SIGNED by Reinhold Messner
This describes Messner's first Himalayan expedition in 1978. It describes three expeditions to Nanga Parbat in the 1970s, including his solo of the peak, and the death of Reinhold's brother Gunther.
1970 - THE RUPAL FACE
In 1970 the two brothers Reinhold and Günter Messner participated in their first Himalayan expedition. They successfully climbed the mixed route of the Rupal Flank to the summit of Nanga Parbat. The route where hard and the climb to the summit was a great feat itself. Due to extreme weather, the late hour and that Günther was extremely exhausted, they made the decision to descend through unknown terrain by the less steep West Face.
After three days of descending, both brothers were near total physical collapse.
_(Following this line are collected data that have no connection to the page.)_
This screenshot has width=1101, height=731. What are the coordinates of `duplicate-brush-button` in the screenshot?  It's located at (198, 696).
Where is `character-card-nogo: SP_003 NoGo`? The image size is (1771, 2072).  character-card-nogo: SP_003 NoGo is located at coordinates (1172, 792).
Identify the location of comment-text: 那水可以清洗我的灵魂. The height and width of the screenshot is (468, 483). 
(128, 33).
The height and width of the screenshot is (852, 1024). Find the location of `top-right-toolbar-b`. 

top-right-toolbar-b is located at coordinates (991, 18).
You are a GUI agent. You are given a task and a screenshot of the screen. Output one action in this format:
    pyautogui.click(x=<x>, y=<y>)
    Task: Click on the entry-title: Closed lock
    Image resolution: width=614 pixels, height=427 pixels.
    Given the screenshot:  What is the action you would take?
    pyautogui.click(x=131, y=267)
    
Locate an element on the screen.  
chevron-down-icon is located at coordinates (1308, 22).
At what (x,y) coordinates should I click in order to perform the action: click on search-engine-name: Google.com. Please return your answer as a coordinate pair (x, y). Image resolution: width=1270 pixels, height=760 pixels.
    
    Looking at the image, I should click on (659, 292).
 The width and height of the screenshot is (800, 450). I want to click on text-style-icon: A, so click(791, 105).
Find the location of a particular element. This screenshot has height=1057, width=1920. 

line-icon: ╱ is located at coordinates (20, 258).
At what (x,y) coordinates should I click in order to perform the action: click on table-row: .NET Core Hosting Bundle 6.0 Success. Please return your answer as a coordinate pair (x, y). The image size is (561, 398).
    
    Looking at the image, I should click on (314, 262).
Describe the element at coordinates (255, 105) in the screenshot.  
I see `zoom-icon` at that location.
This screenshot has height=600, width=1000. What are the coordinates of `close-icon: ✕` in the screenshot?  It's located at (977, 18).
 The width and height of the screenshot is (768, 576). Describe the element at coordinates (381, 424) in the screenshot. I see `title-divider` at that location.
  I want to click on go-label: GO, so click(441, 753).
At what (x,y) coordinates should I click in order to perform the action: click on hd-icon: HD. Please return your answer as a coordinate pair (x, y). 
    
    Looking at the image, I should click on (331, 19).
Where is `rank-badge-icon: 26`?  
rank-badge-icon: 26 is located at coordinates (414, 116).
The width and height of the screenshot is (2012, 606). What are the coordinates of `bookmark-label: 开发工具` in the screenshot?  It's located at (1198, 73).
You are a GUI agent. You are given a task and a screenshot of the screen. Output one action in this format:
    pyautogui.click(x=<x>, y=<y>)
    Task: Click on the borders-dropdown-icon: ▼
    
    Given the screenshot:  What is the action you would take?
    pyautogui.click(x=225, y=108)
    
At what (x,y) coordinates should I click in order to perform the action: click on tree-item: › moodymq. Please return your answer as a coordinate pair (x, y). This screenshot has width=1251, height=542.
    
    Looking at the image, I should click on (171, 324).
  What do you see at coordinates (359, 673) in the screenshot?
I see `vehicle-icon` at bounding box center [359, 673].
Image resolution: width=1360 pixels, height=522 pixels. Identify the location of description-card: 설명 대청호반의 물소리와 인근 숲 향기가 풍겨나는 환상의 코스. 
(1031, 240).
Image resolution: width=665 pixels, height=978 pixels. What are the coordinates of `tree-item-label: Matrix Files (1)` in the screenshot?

Especially Günther, who found it very hard to keep up in Reinhold's pace. Near the foot at the mountain Reinhold was in front to scout a way through the crevasses. When he returned back up to meet Günter he had perished! Only a large avalanche cone showed the place where Günther should be! Reinhold searched desperately for his brother for a whole day. He just couldn't believe that his brother, together with whom he has shared so many climbing adventures in the Alps together with was dead!
This was the first time that Reinhold got to know the thin line between total mental, physical collapse and madness. With his last powers he stumbled into base-camp. Badly frostbitten, Reinhold had to amputate sex of his toes and several fingertips. This was the third ever ascent of Nanga Parbat. - And a personal catastrophe for Reinhold Messner that took many, many years to get over.
Until todays date (year 2002), the Rupal Face is still waiting for a second ascent...
1971 - LOOKING FOR GÜNTHER
The following year, Reinhold returned to Nanga Parbat to search for his missing brother. Not a trace was found...
1973 - A SOLO ATTEMPT
Again, in 1973, Reinhold returned to Nanga Partbat. The mountain was by now always present in his mind and dreams. He was totally obsessed with the idea to climb it solo - and tried - and failed.
1977 - A SOLO ATTEMPT
In 1977, during a personal crisis, Reinhold once again returned to 'his' mountain, and once again he planned to climb it solo. This time he never dared to make a 100% committed try, because he was scared that - 'somewhere up there, I would freak out and be unable to cope'.
1978 - THE DIAMIR FACE
Finally, with with a strong inner force and self-confidence in his mind, Reinhold successfully solo climbed a new route on the Diamir Face.
The climb was done in pure Alpine style. No climbing equipment except for his ice axe and crampons where brought on the trip. This was the first time ever an 8,000 meter mountain was climbed solo. On the way up, an earthquake triggered a massive avalanche that blocked the possibility for any retreat down through the chosen route. Reinhold immediately putted the avalanche behind him in his mind; this time he was ready and he had never a single thought about retreat.
On the third day Reinhold reached the top! The descent was a masterpiece itself, done through unknown terrain. A new route up, a new route down - solo on Nanga Parbat!